READING TEXT START

I soon discovered that painting is banned in many places although even after two weeks I haven't managed to find out why. (One Japanese man thought perhaps they were worried about mess and suggested I sketch but after a brief pause said that wouldn't work either as the dust from rubbing out would be just as bad). Having set up my easel at a couple of temples and shrines I would be suddenly confronted with a hostile pair of crossed arms. I took to asking before setting up, or rather bowing furiously and showing photos of my painting set up and batting my eyelashes. It worked a couple of times but then the pressure was so much that my paintings ended up being embarrassingly bad.
I managed a couple of street scenes and although I got some odd looks a few people were really lovely and interested. I was photographed by some people from the Kyoto Local Press and later received an email entirely in Japanese which I think may have had something to do with them. I'm afraid it became so frustrating walking or cycling miles to a good spot and then being sent away that after a while I simply gave up trying. Without the occupation of painting itself and the usual constant and admittedly sometimes annoying stream of conversation that accompanies it I began to feel rather lonely. Japan is not an easy country as an outsider, particularly a woman travelling solo. I gradually adapted to life as a regular tourist and even found somewhere where I could throw a pot and have it shipped home, I enjoyed this so much I've already checked where I can do it in London!

READING TEXT END
DATA START

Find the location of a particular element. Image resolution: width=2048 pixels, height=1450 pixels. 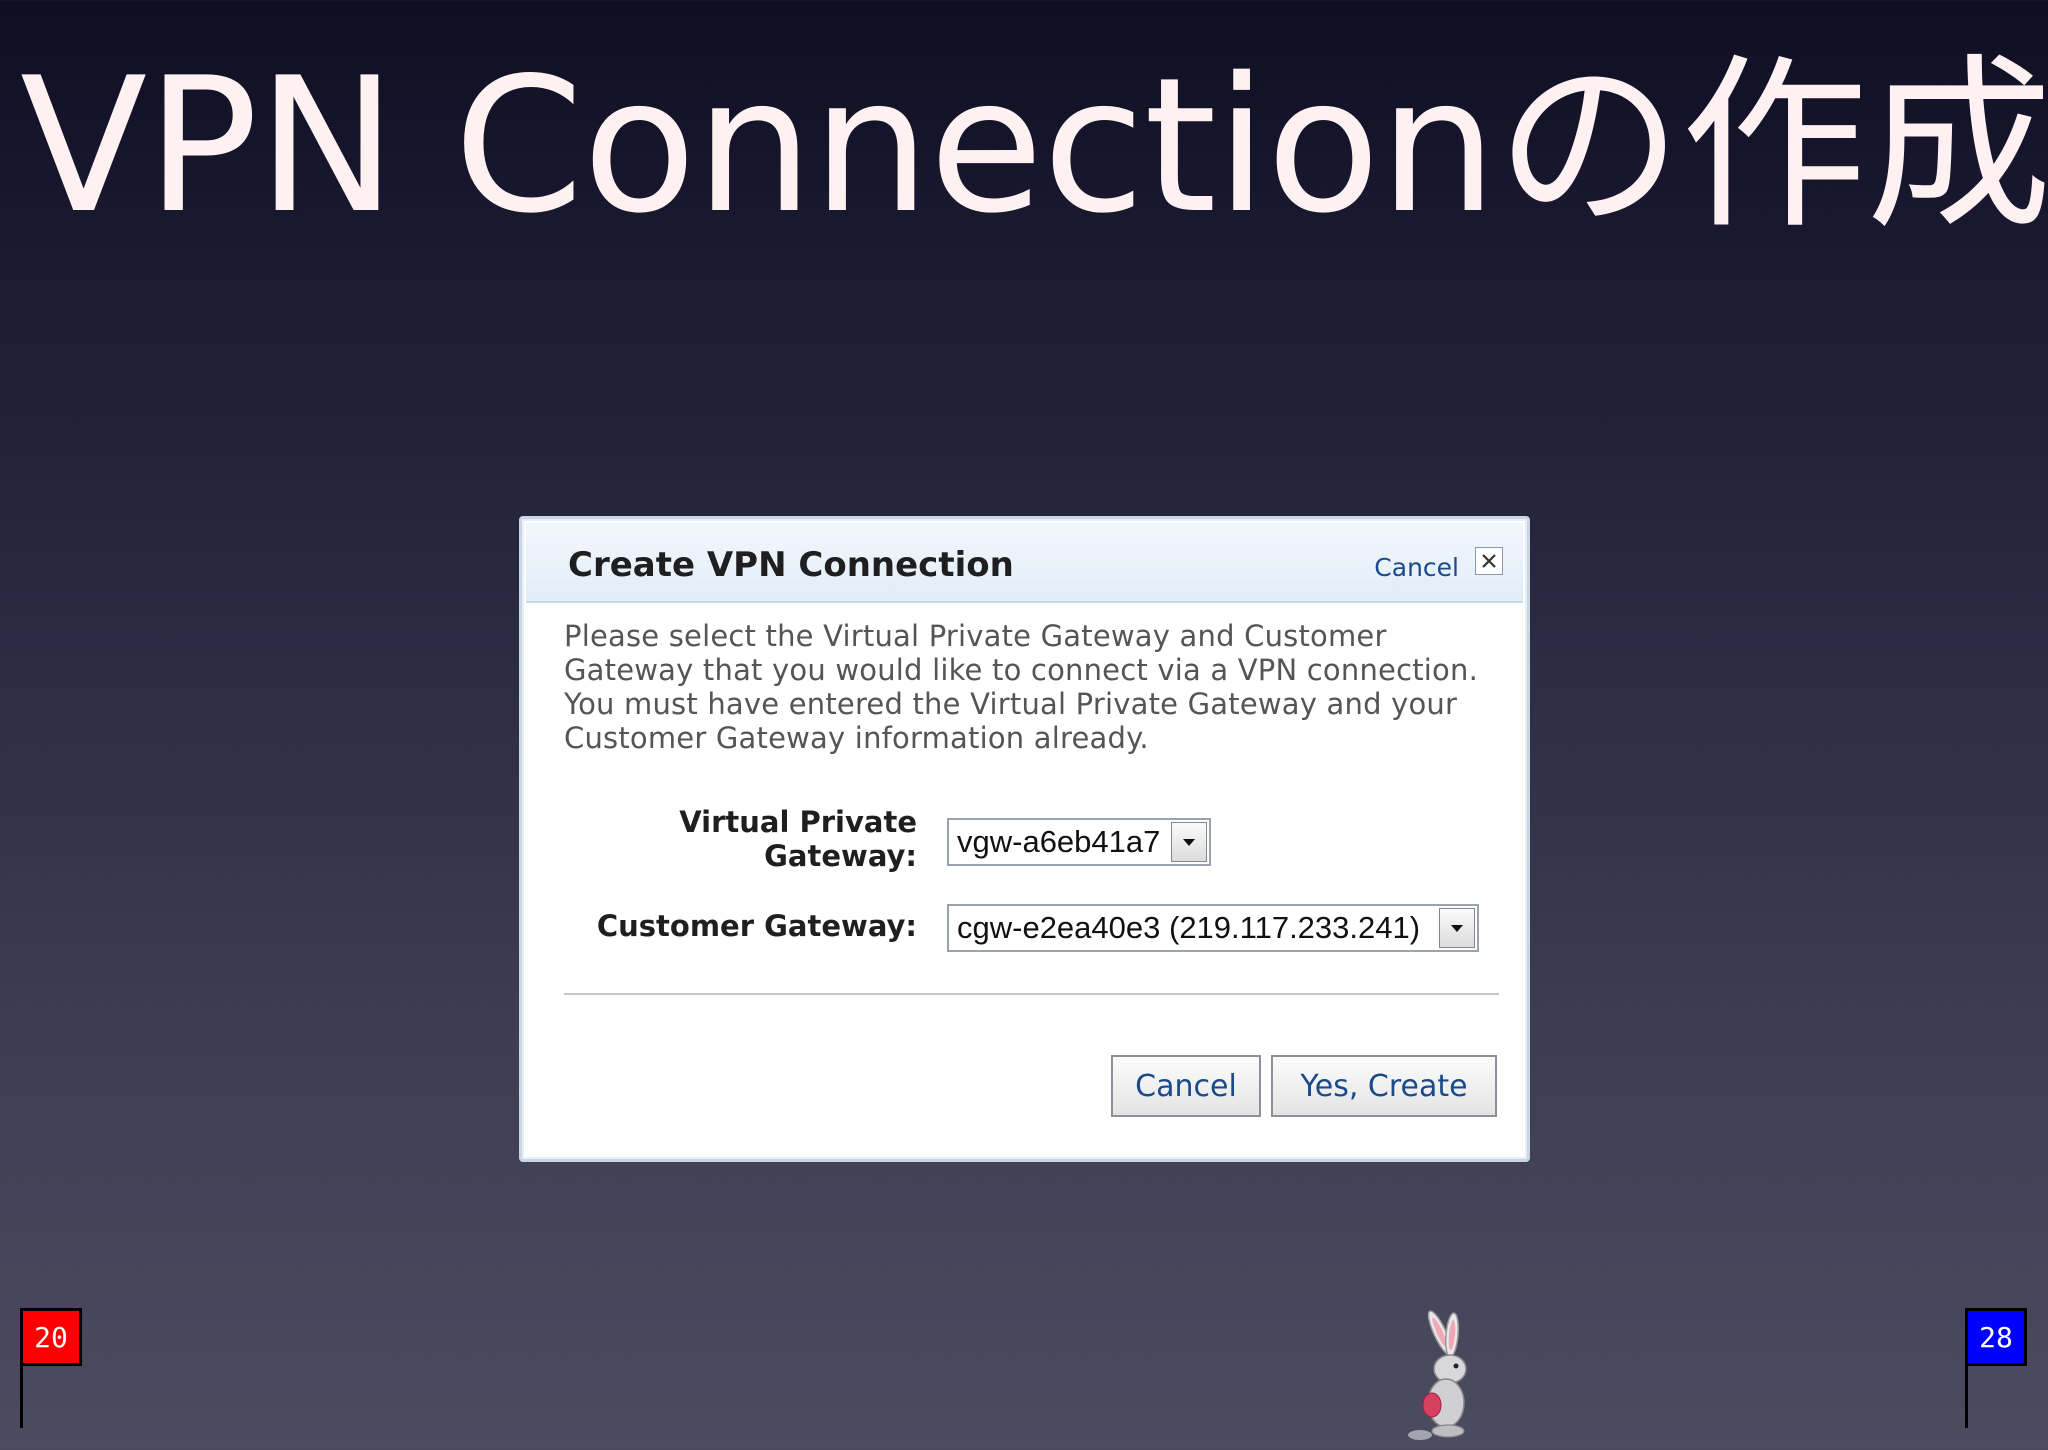

dialog-divider is located at coordinates (1032, 994).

DATA END

### [PROBLEMS AND TASKS]
**a)** In the text about painting in Japan, who photographed the writer while painting street scenes?
**b)** Return the passage of the text about painting in Japan starting with "I managed a" and going on through "it in London!".

### [ANSWERS TO THIS EXERCISE]
**a)** Some people from the Kyoto Local Press.

**b)**
I managed a couple of street scenes and although I got some odd looks a few people were really lovely and interested. I was photographed by some people from the Kyoto Local Press and later received an email entirely in Japanese which I think may have had something to do with them. I'm afraid it became so frustrating walking or cycling miles to a good spot and then being sent away that after a while I simply gave up trying. Without the occupation of painting itself and the usual constant and admittedly sometimes annoying stream of conversation that accompanies it I began to feel rather lonely. Japan is not an easy country as an outsider, particularly a woman travelling solo. I gradually adapted to life as a regular tourist and even found somewhere where I could throw a pot and have it shipped home, I enjoyed this so much I've already checked where I can do it in London!